Monday, May 14, 2007

Racism and Family

It's interesting to me the subtle and not so subtle ways racism pops up in our lives. I know for a fact that almost all of my family members consider themselves to be anti racist and yet I am consistently surprised by the comments that they can make. I think most of it is truly ignorance of the issues of minorities and the forms that racism can take. For example, not long ago I had a very in depth discussion with my uncle about college quotas for minority admission. He firmly feels that this causes reverse discrimination against white people. What! Nothing I can say will convince him that this is not true; because as a poor white male he didn't receive a scholarship when minorities with lower test scores did. He is not a racist but expounds on ideas I consider to be clear signs of entrenched discrimination in our society.

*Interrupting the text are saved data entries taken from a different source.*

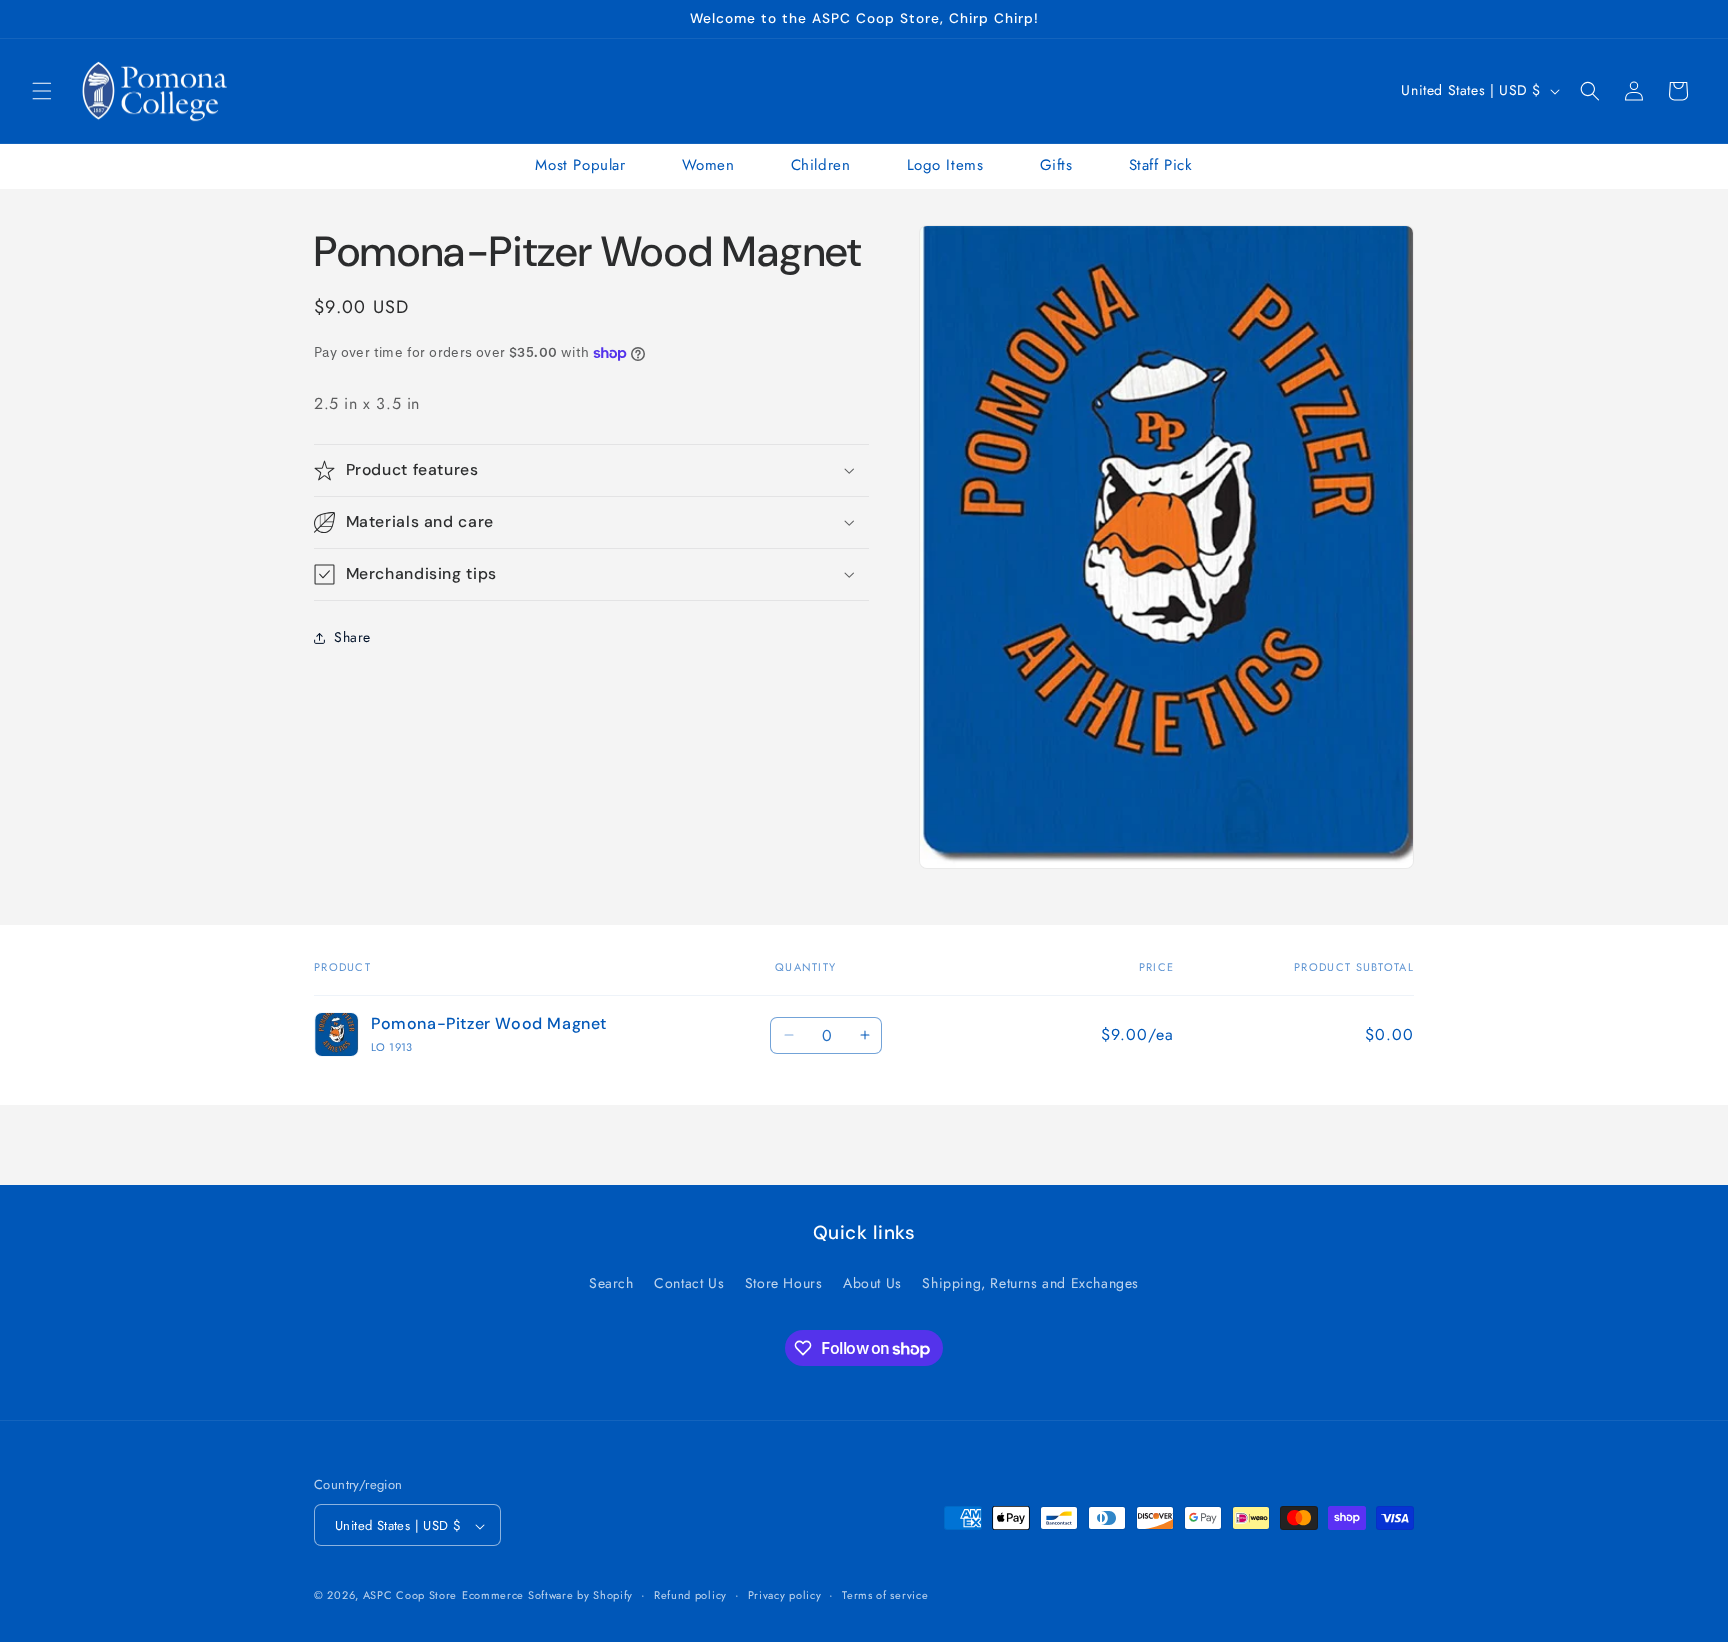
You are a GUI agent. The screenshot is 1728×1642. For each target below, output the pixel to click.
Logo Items (945, 165)
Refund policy (690, 1595)
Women (708, 165)
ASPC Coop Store (410, 1596)
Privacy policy (785, 1595)
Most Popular (580, 165)
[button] (42, 91)
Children (821, 165)
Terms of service (885, 1595)
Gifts (1056, 165)
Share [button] (352, 637)
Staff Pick (1161, 165)
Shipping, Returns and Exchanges (1030, 1282)
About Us (872, 1282)
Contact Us (689, 1282)
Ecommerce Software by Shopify (547, 1596)
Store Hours (784, 1282)
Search (611, 1282)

Some family members are from the older generation and have use non-PC terms without realizing the connotation. My very elderly grandmother asked me a few weeks ago if my child would be a Negro. I assured her that my child would be Ethiopian. The question took me aback because, one, my grandmother is the least racist person I have ever met, and two, because we have been talking about the adoption together for a least 8 months and it only just dawned on her that my child will be black. I know that times change and when my grandmother was younger that was how you referred to people with dark skin. She doesn’t mean anything more by it than I do when I refer to my future child as black, but I do wonder how my child will feel about either of those descriptions. (Hopefully Grandma will learn not to say that by the time she meets the baby!)

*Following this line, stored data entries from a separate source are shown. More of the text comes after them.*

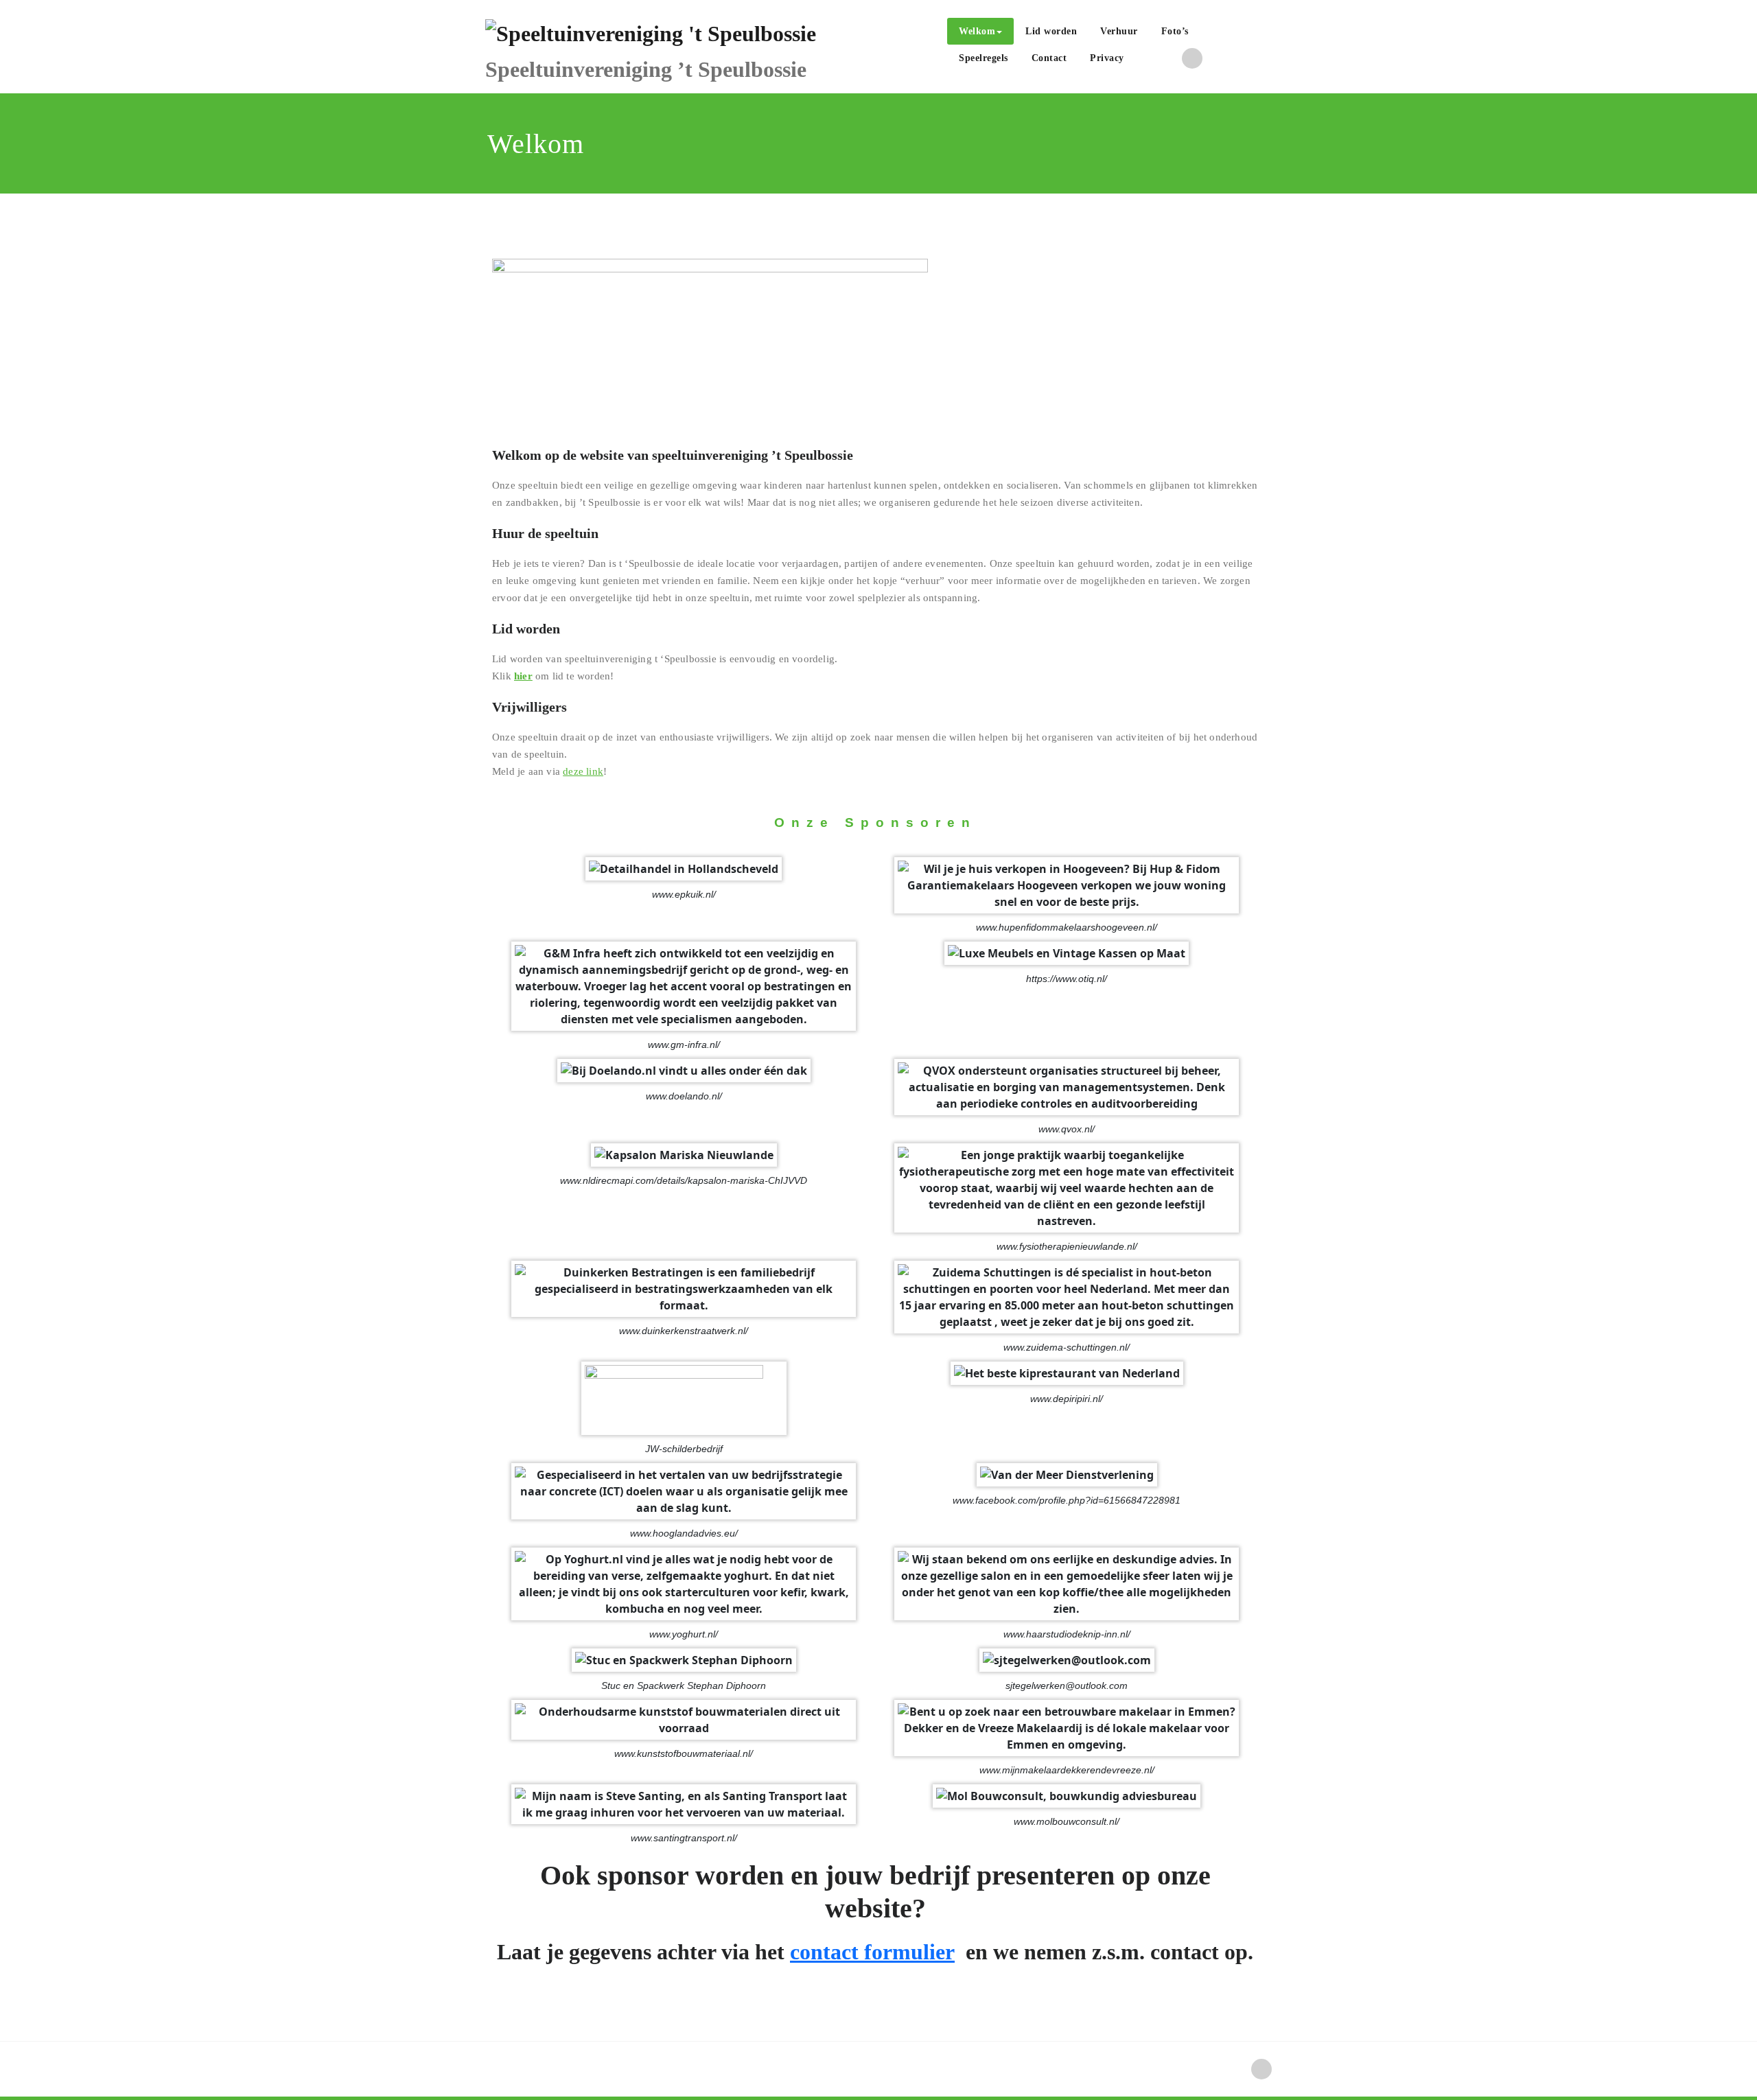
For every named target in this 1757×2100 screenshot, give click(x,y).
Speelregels (983, 58)
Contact (1049, 58)
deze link (583, 771)
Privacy (1107, 58)
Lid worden (1051, 31)
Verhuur (1119, 31)
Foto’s (1175, 31)
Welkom (977, 31)
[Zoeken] (1151, 59)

Other family members are more open. Several of the older generation in Z-mans family fall into the blatantly and uncompromisingly racist category. We had heard some comments that have shocked us into next Tuesday. We have had to lay don the law with some of them about what is acceptable to say in front of us and our children... and this was before we knew we were adopting. Some family members we will have little or no contact with because of their racist views.

Our family is a small cross section of the world at large and I can see a little bit of how my child will have to face this kind of thing everyday. In subtle and not so subtle ways racism is all around us.